An FBI informant involved in a plot to steal Elvis Presley’s body shortly after the rock idol died 25 years ago claims the Presley family staged the grave-robbing to persuade Memphis officials to move him from the public cemetery to Graceland, now a $15 million-a-year tourist attraction, a veteran FBI agent told WorldNetDaily.

The late Vernon Presley, “the King’s” father and executor of his estate at the time, wanted his son buried on the mansion grounds, but it was in an area not zoned for burials.

So three weeks after Elvis died of a heart attack, he had lawyers for the Presley estate petition the Memphis Shelby County Board of Adjustment for a zoning variance. They cited what they called an attempted theft of Presley’s body several days earlier and the expense of round-the-clock security.

Three men were arrested Aug. 29, 1977, near the Forest Hill Cemetery mausoleum where Elvis was entombed in a 900-pound copper coffin. One of them was Ronnie Tyler, who later became an FBI informant.

Tyler “had been in cahoots with a crooked deputy sheriff, who swooped down and ‘captured’ the thieves,” said Ivian C. Smith, former head of the FBI’s Arkansas office.
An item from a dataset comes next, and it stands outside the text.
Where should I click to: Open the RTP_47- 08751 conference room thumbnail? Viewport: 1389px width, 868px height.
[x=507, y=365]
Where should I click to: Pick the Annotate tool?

“The scheme had been hatched after the Memphis board had refused the Presley family’s request to bury Elvis at Graceland,” he said.
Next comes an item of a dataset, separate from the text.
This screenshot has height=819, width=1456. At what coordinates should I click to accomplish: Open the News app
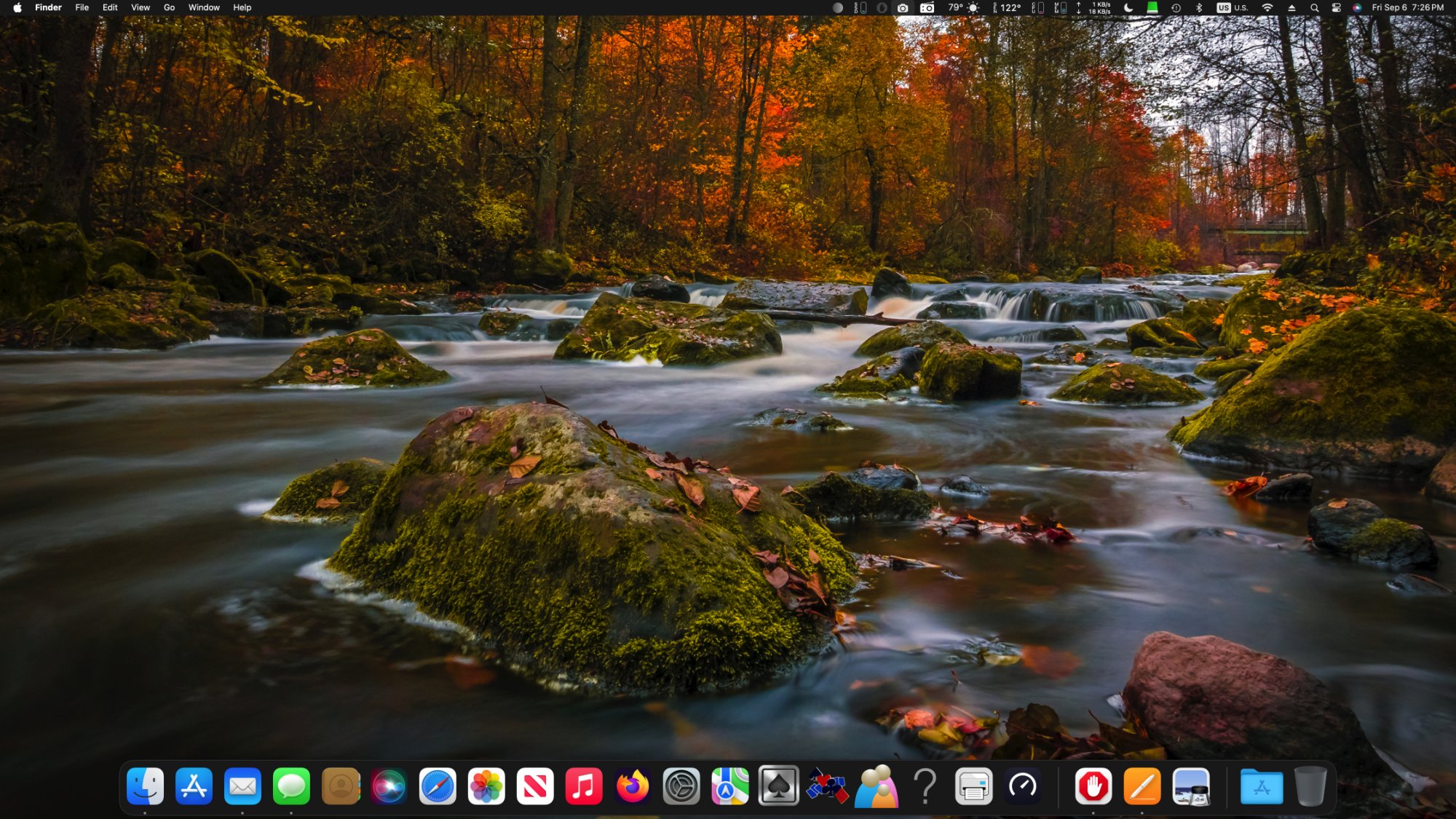[535, 786]
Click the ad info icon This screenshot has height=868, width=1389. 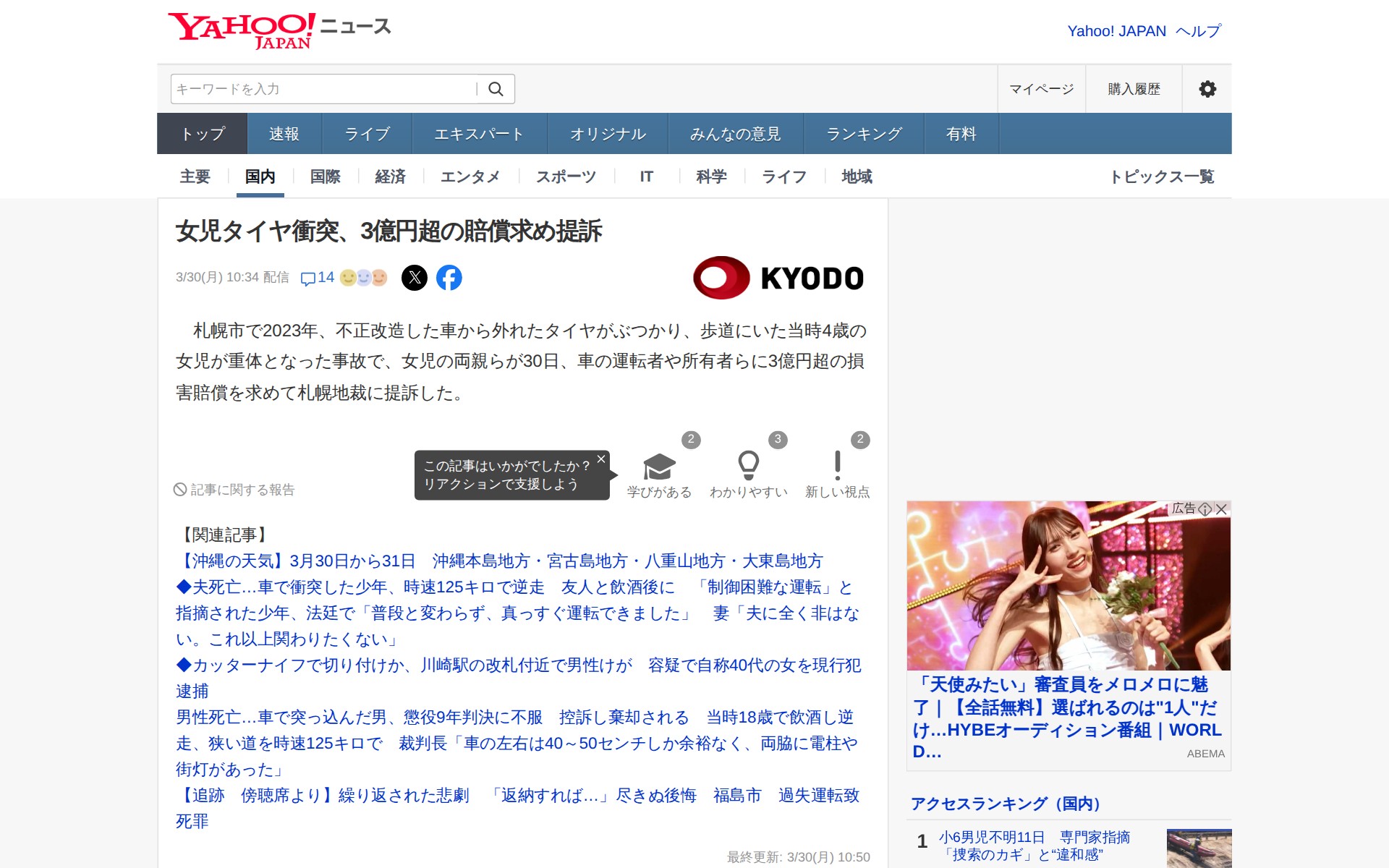[x=1205, y=509]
Smith says Tyler told him years later that former Shelby County sheriff’s deputy Billy Talley set up the hoax.

Tyler, in a bizarre twist to an already bizarre tale, helped put his old pal Talley away in 1997 for conspiring to kill FBI special agent Eddie Young, who had investigated Talley for drug-dealing. Smith had worked the case.


Elvis Presley

The Memphis board on Sept. 28, 1977, OK’d Presley’s request to move his son’s body to Graceland. And the singer, dressed in a white suit with dark-blue tie and light-blue shirt, was reburied there Oct. 2.
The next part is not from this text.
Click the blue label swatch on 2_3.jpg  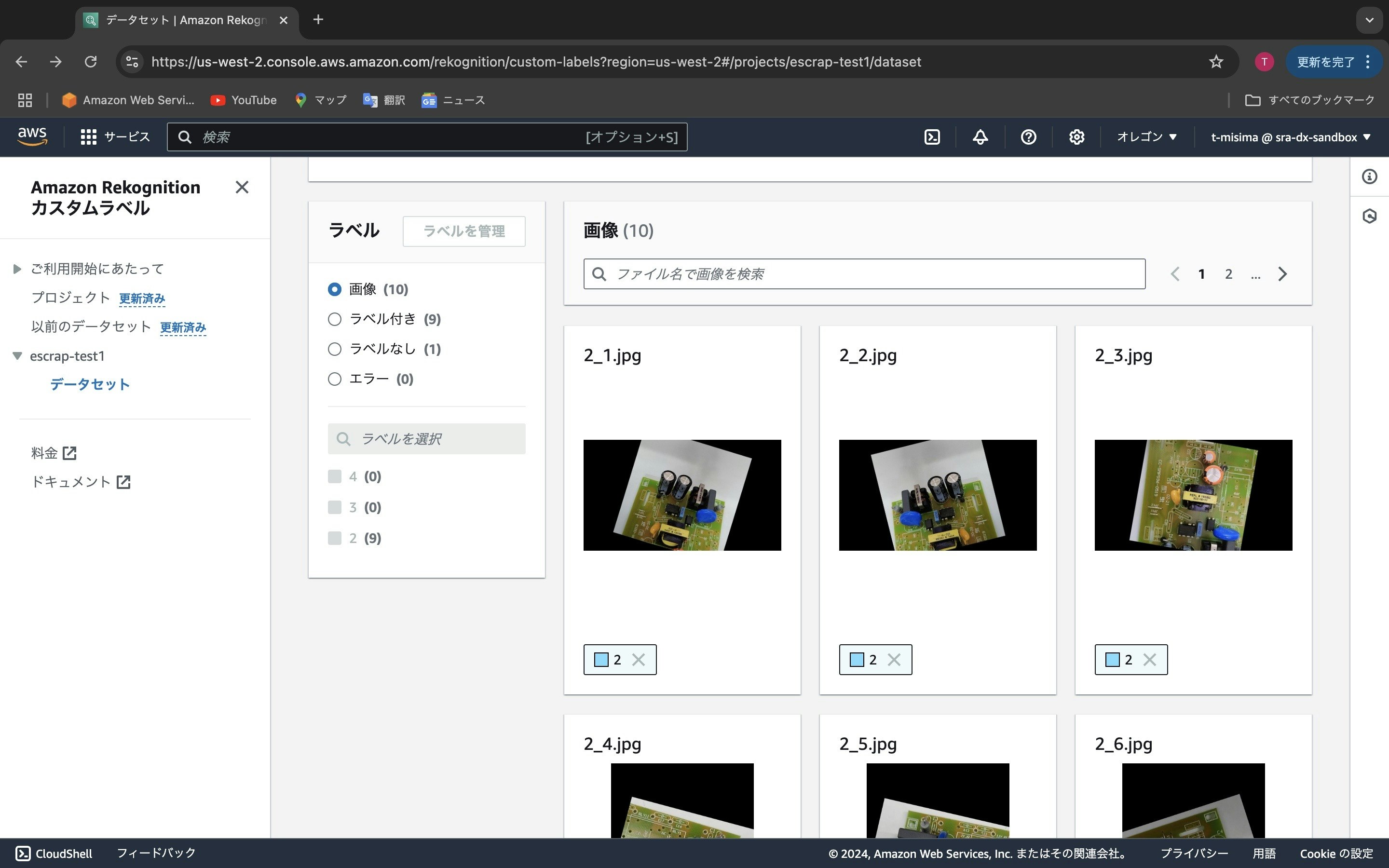pos(1112,660)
“After the ‘theft,’ the county made an exception to the law” – and Tyler was charged with misdemeanor trespassing, said Smith, who plans to reveal more details in his upcoming book, “In Sunshine and In Shadow: An FBI Journey.”

Asked about the alleged plot, an Elvis Presley Enterprises spokeswoman stopped short of confirming it.

“I don’t know that for sure,” said spokeswoman Laura Stokes at Graceland.

“But I do know that for security reasons, because his body had been threatened, that they did get special permits from the county to move him back here and have him buried here,” she said.

More than 700,000 people, at about $25 a head, visit Graceland and Elvis’ gravesite each year.